Panels speak on the importance of healthy food access at the Dietary Guidelines for Americans Summit, hosted by the Ohio State University’s Food Innovation Center at National Geographic. L to R: Hank Cardello, director of Obesity Solutions Initiative, Jeff Lendard, vice president of Industry Advocacy for the National Association of Convenience Stores (NACS), Debra Eschmeyer, executive director of Let’s Move! and senior policy advisory for nutrition policy at the White House, the Hon. Dan Glickman, former U.S. Secretary of Agriculture and senior fellow at the Bipartisan Policy Center, and Neal Hooker, professor of food policy at the John Glenn College of Public Affairs at the Ohio State University.

Seeing the limitations that come with this gave me an understanding of the necessity of partnerships in tackling substantial social issues. We met with several leaders of nonprofit organizations and attended the American Dietary Guidelines Summit at National Geographic, where we listened to panels of dietary experts discuss and suggest ways to foster a healthier society. The people we heard from were the specialists and innovators. I left wishing that all the representatives we met with the day before on Capitol Hill had the time and opportunity to listen to what the experts had to say. This is where innovative ideas are formulated and research is brought to the table to bring more effective solutions into play.

I am hopeful about what is being done to address hunger in the nation’s capital. However, I am a big-picture person, and it is difficult for me to look at hunger without considering it as a symptom of a greater epidemic of poverty in our nation. When I think about poverty and the myriad of issues that stem from it, I am overwhelmed at the weight of wanting to solve it, wanting to do something for those who are trapped in it.

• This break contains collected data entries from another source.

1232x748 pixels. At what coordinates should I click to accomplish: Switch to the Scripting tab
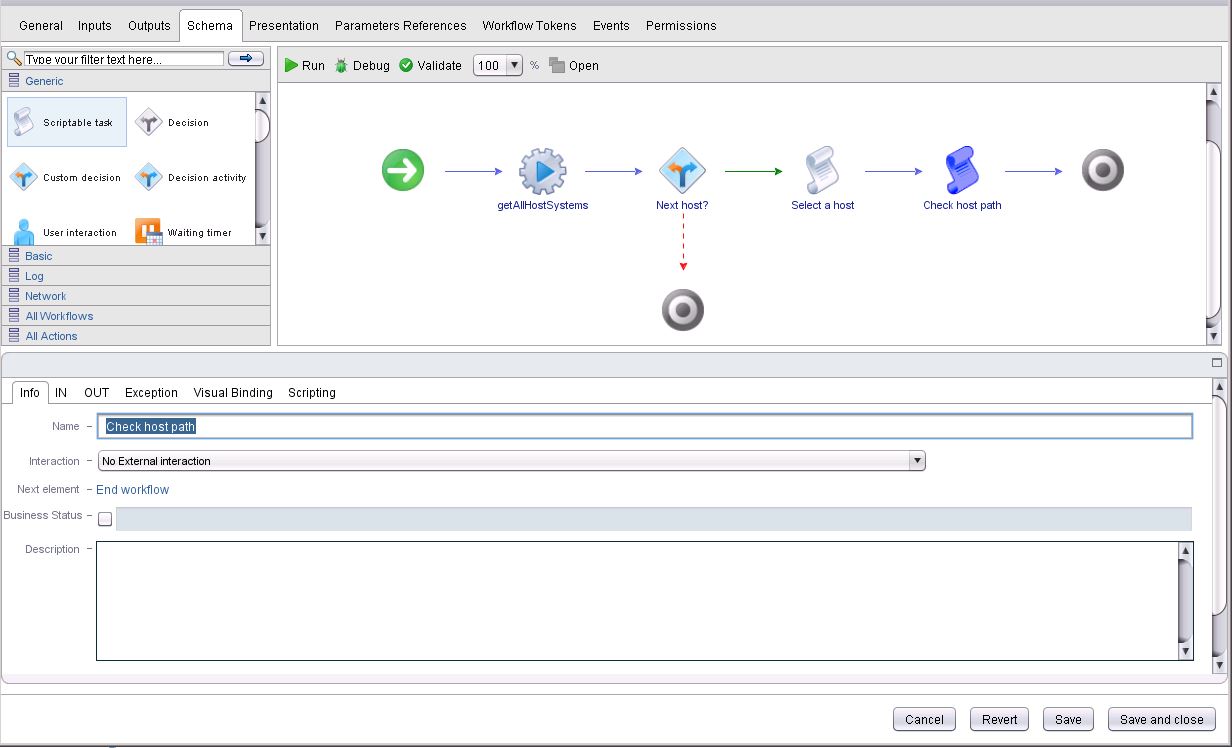coord(311,393)
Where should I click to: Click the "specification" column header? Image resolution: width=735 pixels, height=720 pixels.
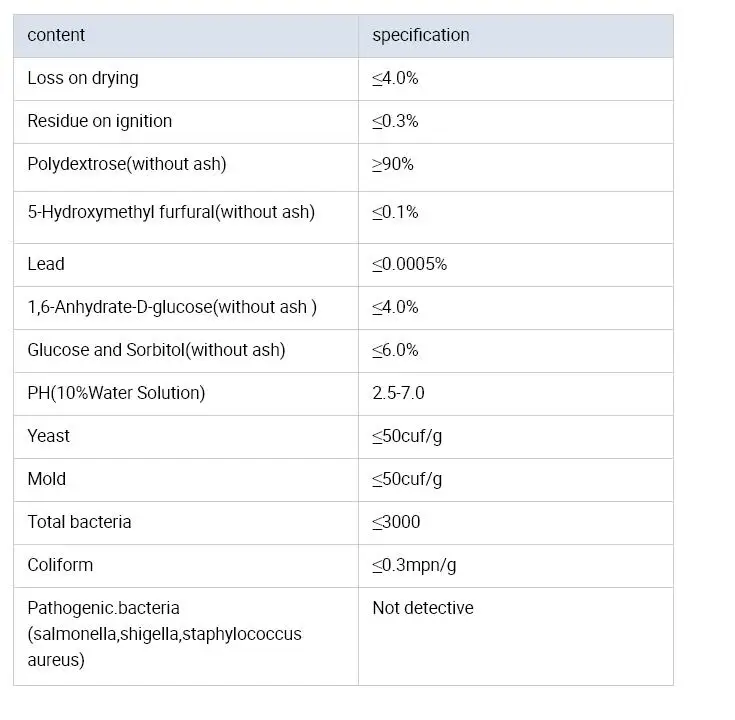420,35
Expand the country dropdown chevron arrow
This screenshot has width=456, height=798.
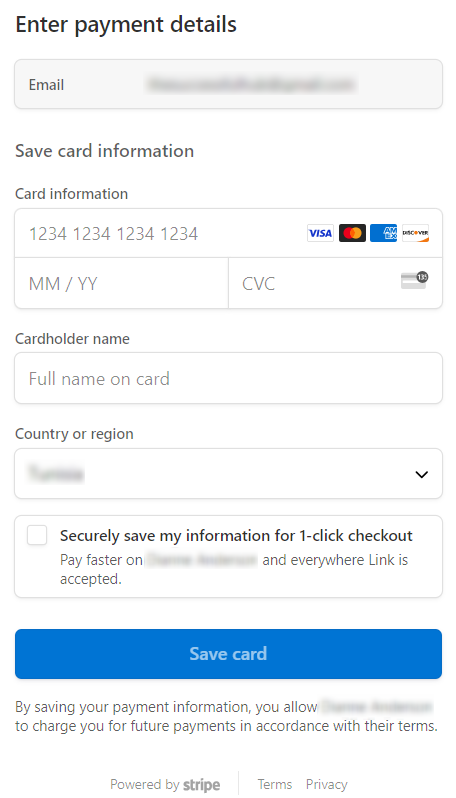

At the tail end of our trip, we spent some time meeting and working with homeless people in the area. Washington, D.C., is a striking illustration of the disparity that exists in the United States. In the same day, we toured the beautiful White House and then visited a park just blocks away, where countless homeless people stay. As we met them, what I heard in several of their stories was that their needs are greater than what the Sunday breakfast we were inviting them to could meet.

I think anyone would agree that it is not presumptuous of me to say that my public relations studies thus far have not quite cut it in preparing me to tackle the entire problem of poverty facing our nation. The interdisciplinary nature of our trip was my consolation. The students alongside me were from a variety of backgrounds and majors. I was surrounded by future social workers, politicians and doctors. Our discussions and conversations after learning together made me realize that large-scale issues take a wide array of skills to tackle, and, luckily, there are a wide variety of people who want to tackle them.

Students help make cornbread at DC Central Kitchen. L to R: Katie Yarbro, Lydia Spann, Rachel Gillespie and Theresa Vu.

My burden for the poverty in this nation left me full of questions. What is my role in all of this? What skills do I have to offer to be a part of ending hunger in America? What issue or issues, specifically, like hunger, can I dedicate my time and work to in order to make a difference?

Many of those working for organizations in D.C. who presented to us were just a few years older than I am. Yes, it made me wonder for a second what I am doing with my life when 25-year-olds are staffers in the offices of congressmen, seemingly running the country. But I was there. I am learning. I am engaged. This past week has been an eye-opening experience. Now I am left with a commission: we were given an exceptional opportunity to go and learn about the efforts behind combatting hunger in America and now, we are obligated to do something with that knowledge, whether it be around the issue of hunger or another issue or simply through a change in the way we live and what we believe.